Miranda, a Florida native, has a design degree from Marymount University. It was there that he met Maryam, who was studying business. They went on to open restaurants in the Dominican Republic and Puerto Rico, and to design restaurant and hotel interiors for Starwood and Mandarin Oriental. 

Since last summer, Carlos Miranda has been between Florida and Middleburg, having set up shop with his family at a Snickersville home the couple purchased two years ago when the family decided to send their daughters to Foxcroft School. “Of course we fell in love with Middleburg,” Maryam Miranda adds. “Who wouldn’t? It is one of the world’s most beautiful places.”

Of the new restaurant project, Maryam Miranda shares her aspirations. “When we open, we’re going to be the French Laundry, only [in] Middleburg,” she says.

With Carlos Miranda adding, “We’re going to be better. We’re going to be like the Inn at Little Washington. We’re going to bring in people from Washington, D.C. — everywhere.” 

The Rubano’s team is even considering the use of a helicopter to transport celebrities from D.C. and even further, who, he is sure, will come to his new Hunt Country restaurant after having dined at Seaspice Brasserie, his south Florida seafood restaurant on the Miami River.

Given the high level of Italian cuisine already represented in Washington, D.C., and Hunt Country, this could be a daunting task. Rubano, however, has no qualms about having his name on the restaurant.

“If this had happened to me twenty years ago, I’d be a little bit scared,” Rubano admits. “But I’m 45 now. I’m ready for this. This is [exciting].”

Born on Long Island, New York, Rubano is of Sicilian descent. “I have a dozen aunts and uncles and cousins from Taormina,” he shares. “Everybody cooks. As a baby I smelled the sauce on my grandmother’s braciola.
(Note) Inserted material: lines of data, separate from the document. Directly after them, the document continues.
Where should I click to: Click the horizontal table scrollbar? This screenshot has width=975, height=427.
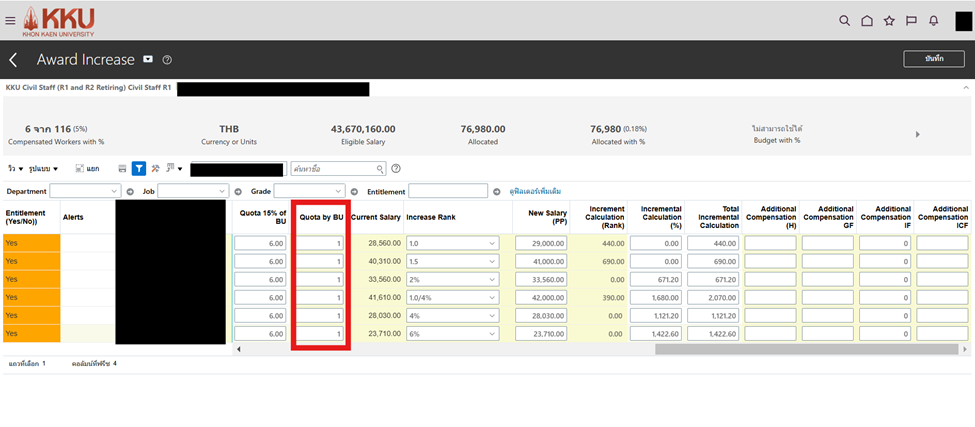[800, 350]
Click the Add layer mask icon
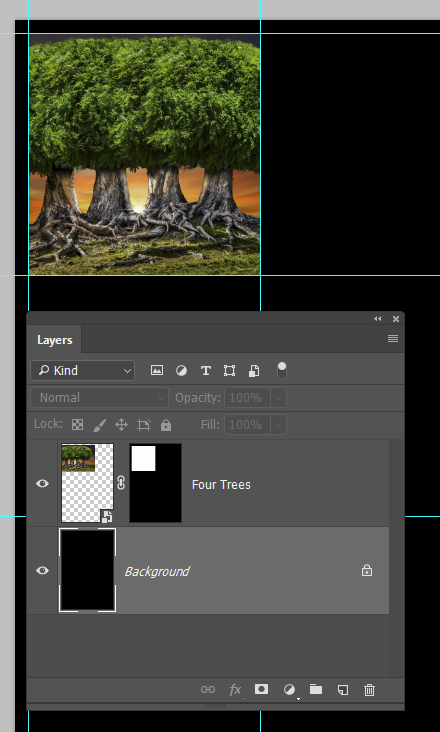This screenshot has height=732, width=440. pyautogui.click(x=261, y=690)
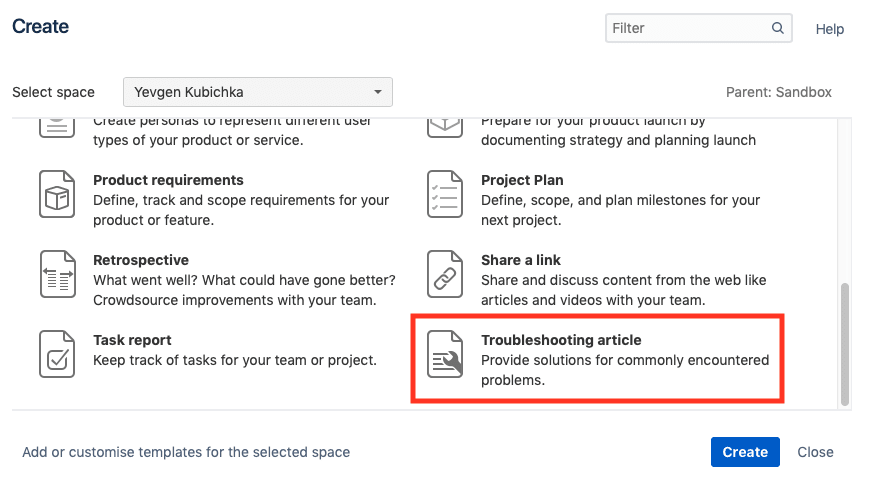Click the Close link
This screenshot has height=478, width=874.
coord(815,452)
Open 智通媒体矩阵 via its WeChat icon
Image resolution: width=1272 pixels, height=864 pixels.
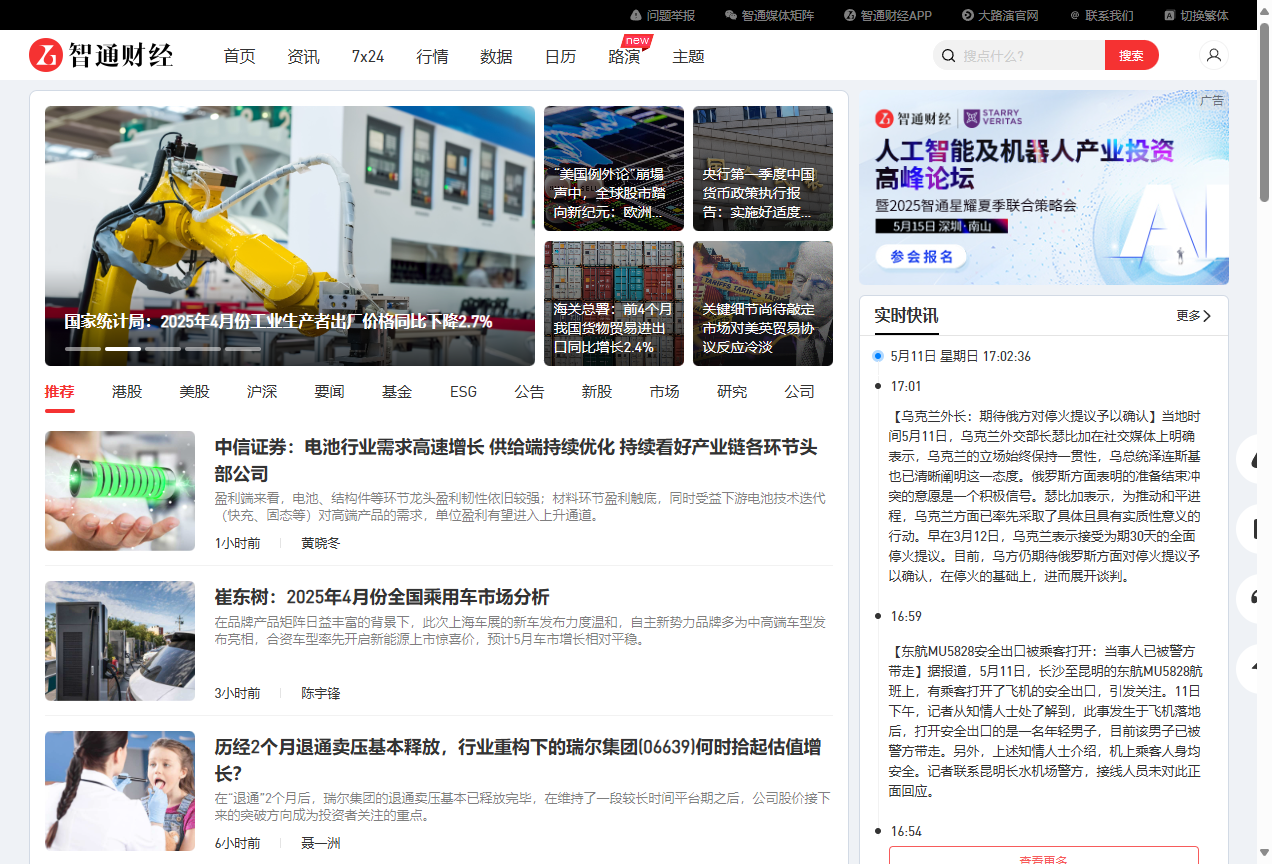click(x=731, y=15)
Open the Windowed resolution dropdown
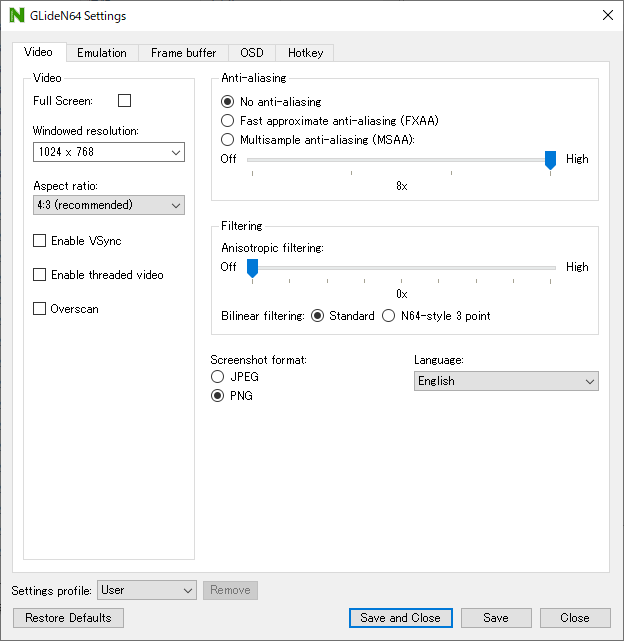 coord(108,152)
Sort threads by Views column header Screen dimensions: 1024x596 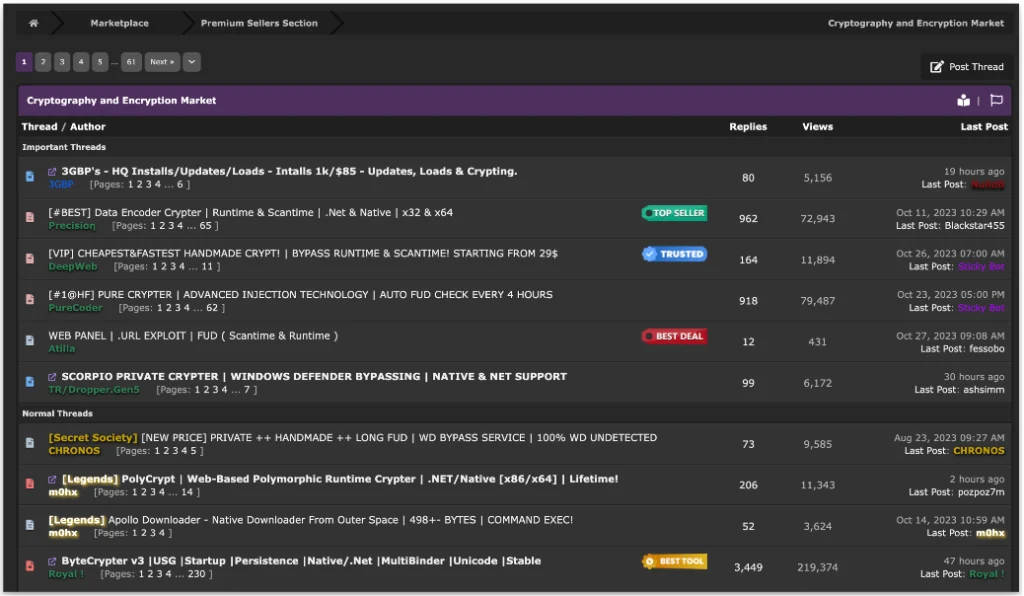coord(817,127)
She’d start it on Saturday so it would be perfect on Sunday.” After getting an associate degree from the New York Restaurant School, Rubano and his father Tony opened a fast-casual restaurant in Merrick, Long Island, called The Pit Stop. 

Experience Rubano gained at his father’s fine dining restaurant — the now-closed Wild Fish Raw Bar in Freeport, Long Island — set him on a path to the kitchen at a new restaurant called Seasalt and Pepper, carved out of a warehouse in a Miami River neighborhood better known for its auto body shops than its cuisine. Eventually rebranded as Seaspice, the 250-seat restaurant became a surprise hit. 
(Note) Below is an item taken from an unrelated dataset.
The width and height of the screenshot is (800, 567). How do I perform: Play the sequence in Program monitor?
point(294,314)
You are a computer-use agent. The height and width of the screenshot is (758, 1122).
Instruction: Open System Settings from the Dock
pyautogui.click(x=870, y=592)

“Before they opened, everybody told them the location was wrong, that nobody would come,” Rubano remembers. “Carlos and Maryam [have] been in the business long enough to have an instinct for these things. So, last July, when I was in my office at Seaspice and Carlos came in and said, ‘I’ve found our next place,’ I didn’t have to ask where. I found out a half an hour later when a voucher for a plane ticket to Washington appeared on my phone. A few months later, I [saw] snow for the first time in ten years.”
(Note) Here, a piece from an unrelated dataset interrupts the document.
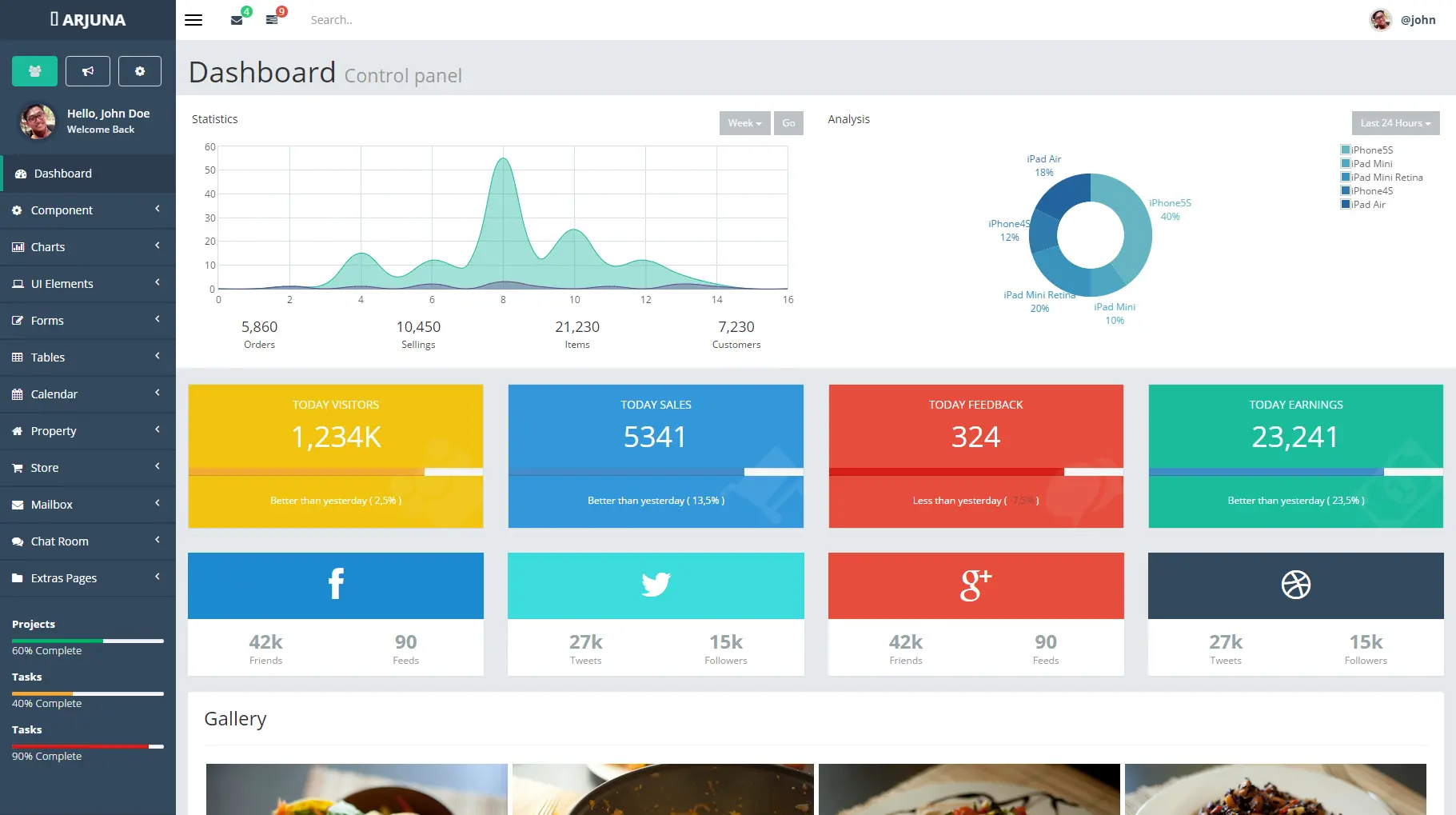The width and height of the screenshot is (1456, 815).
Task: Toggle iPhone5S legend box in Analysis
Action: [1346, 150]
Since then, “It’s been non-stop because there is so much going on, in terms of what is grown, and the variety of what is grown [in Virginia],” Rubano notes regarding his ingredient list. “I’m just amazed by the range of what’s here. I just had some incredible venison and wild berries. It’s like I’m discovering a new world.”

Part of that world will include local wines, spirits, and beer with Italian vintages and brews — some of which he expects to sample at the end of this month. To solidify their menu, Rubano and the Mirandas are traveling to Italy where they will sample both traditional and trendsetting Italian cuisine. 

So confident is Carlos Miranda of his restaurant’s success that he has already made plans to open a branch of Rubano’s in part of a Miami nightclub and hotel complex in 2024. In 2025, he plans to open a Rubano’s in Washington, D.C. For now, until the whirling rotors of helicopters can be heard overhead, every table is filled, and there is something Sicilian to savor from the kitchen, the lofty ambitions in mind for Rubano’s are just that. However, the restaurant is certainly worth keeping an eye on. ML

This article first appeared in the January 2023 issue.